Though the operation was a sting staged to crack down on the lucrative black market in tobacco, Hampton police officers did not make a single arrest or file any criminal charges over the course of the 19-month investigation.
Millions of dollars, however, flowed through Blue Water Tobacco's account, according to documents obtained by the Daily Press under open records requests. Some of that money was spent on new SUVs, electronics, and travel costs for "conference and training" trips to New York, Washington, D.C., and Las Vegas.
For the past seven months, three of the police officers involved with the undercover operation have been under scrutiny.
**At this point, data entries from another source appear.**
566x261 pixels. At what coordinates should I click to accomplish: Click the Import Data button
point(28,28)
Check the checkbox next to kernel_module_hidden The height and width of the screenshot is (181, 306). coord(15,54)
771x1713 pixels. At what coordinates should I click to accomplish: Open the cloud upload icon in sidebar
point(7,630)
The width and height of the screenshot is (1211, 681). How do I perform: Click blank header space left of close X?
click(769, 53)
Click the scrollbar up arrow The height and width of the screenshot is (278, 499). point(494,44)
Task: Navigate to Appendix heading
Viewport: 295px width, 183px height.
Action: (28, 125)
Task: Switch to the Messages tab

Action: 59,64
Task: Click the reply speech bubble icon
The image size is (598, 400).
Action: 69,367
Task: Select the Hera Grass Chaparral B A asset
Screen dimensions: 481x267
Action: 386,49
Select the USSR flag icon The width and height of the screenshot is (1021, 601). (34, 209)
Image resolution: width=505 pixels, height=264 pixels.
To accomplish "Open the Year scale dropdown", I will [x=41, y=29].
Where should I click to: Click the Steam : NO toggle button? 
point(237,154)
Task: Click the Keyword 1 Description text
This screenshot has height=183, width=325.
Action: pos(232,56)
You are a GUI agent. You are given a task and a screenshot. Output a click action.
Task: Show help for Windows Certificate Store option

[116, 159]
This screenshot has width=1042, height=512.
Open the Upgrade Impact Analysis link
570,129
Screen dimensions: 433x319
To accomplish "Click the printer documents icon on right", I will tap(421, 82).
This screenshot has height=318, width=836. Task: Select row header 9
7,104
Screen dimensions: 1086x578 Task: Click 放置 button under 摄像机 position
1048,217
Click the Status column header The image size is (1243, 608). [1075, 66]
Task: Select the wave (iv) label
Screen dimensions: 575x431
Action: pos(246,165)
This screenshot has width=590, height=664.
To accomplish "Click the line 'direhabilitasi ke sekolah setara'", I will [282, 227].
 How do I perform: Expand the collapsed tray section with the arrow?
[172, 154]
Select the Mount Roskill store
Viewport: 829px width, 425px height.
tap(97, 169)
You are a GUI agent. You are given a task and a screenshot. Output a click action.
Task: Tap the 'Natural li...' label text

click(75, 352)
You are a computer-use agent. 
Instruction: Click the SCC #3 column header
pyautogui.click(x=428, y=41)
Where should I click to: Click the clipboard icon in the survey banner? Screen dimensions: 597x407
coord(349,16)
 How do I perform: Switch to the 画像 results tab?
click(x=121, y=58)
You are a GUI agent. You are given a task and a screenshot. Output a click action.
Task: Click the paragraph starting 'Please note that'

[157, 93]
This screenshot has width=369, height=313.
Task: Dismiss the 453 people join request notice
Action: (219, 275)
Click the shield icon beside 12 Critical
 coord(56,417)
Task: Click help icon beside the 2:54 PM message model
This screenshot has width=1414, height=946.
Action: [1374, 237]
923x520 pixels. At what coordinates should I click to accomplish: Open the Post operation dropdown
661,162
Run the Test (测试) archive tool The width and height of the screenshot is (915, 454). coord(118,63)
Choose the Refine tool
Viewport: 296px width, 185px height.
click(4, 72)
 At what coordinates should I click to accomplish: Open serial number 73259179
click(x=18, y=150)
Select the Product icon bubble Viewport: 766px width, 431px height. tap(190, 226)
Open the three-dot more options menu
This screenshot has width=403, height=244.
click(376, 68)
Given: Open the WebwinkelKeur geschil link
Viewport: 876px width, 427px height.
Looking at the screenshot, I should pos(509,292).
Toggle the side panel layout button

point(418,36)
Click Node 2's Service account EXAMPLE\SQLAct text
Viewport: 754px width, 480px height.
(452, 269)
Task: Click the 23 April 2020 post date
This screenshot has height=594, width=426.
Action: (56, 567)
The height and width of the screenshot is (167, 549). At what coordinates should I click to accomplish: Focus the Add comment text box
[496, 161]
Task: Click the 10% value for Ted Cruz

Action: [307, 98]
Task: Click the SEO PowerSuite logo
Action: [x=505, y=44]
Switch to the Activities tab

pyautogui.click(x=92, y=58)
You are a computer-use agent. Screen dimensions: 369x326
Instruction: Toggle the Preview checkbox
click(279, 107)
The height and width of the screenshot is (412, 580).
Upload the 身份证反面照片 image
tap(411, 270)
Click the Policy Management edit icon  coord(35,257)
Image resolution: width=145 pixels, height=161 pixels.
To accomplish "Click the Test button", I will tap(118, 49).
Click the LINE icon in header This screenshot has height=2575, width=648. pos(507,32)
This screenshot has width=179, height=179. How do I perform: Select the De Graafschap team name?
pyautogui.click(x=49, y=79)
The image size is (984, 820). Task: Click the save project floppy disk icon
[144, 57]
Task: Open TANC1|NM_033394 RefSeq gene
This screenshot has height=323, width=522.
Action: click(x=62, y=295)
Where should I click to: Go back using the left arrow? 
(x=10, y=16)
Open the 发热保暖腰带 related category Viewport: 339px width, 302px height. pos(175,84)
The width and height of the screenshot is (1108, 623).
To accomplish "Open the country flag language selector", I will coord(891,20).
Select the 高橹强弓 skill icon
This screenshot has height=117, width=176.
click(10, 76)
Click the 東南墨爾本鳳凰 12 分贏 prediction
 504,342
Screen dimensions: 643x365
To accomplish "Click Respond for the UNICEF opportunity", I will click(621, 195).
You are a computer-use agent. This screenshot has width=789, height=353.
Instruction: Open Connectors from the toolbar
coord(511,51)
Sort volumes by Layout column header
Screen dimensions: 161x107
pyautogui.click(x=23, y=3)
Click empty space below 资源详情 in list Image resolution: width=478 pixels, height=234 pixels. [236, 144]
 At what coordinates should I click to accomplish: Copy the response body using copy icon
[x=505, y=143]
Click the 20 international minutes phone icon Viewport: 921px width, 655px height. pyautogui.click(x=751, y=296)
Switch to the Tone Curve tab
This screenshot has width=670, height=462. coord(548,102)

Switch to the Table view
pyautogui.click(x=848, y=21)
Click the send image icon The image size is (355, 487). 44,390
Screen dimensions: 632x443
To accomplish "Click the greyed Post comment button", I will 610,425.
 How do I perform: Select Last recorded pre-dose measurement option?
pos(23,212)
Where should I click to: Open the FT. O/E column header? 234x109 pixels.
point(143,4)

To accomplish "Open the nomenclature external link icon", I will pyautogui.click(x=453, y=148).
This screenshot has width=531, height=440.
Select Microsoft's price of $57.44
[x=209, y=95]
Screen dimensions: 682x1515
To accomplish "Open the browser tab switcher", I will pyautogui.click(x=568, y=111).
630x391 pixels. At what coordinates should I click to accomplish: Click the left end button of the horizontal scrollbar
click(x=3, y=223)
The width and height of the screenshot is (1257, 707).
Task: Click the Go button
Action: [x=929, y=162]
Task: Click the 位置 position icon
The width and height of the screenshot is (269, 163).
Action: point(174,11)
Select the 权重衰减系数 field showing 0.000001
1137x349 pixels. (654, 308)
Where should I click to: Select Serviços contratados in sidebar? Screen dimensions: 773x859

Those officers, including a major who is one of the police department's highest-ranking officers, were put on administrative leave with pay on Feb. 23 following allegations of misconduct.
In an Aug. 1 email obtained by the Daily Press, City Attorney Cynthia Hudson told the City Council that Police Chief Charles R. Jordan Jr., in consultation with City Manager Mary Bunting, "terminated the undercover operation immediately upon learning of alleged misuse of funds and personal property by some of the assigned employees."
The documents the city provided to the Daily Press do not indicate who made or approved the financial transactions from Blue Water Tobacco's checking account.
Bunting wrote in an email that such approvals came at "varying levels of the (Police) Division," with Jordan saying he approved some of the major expenditures and other officers signed off on other transactions.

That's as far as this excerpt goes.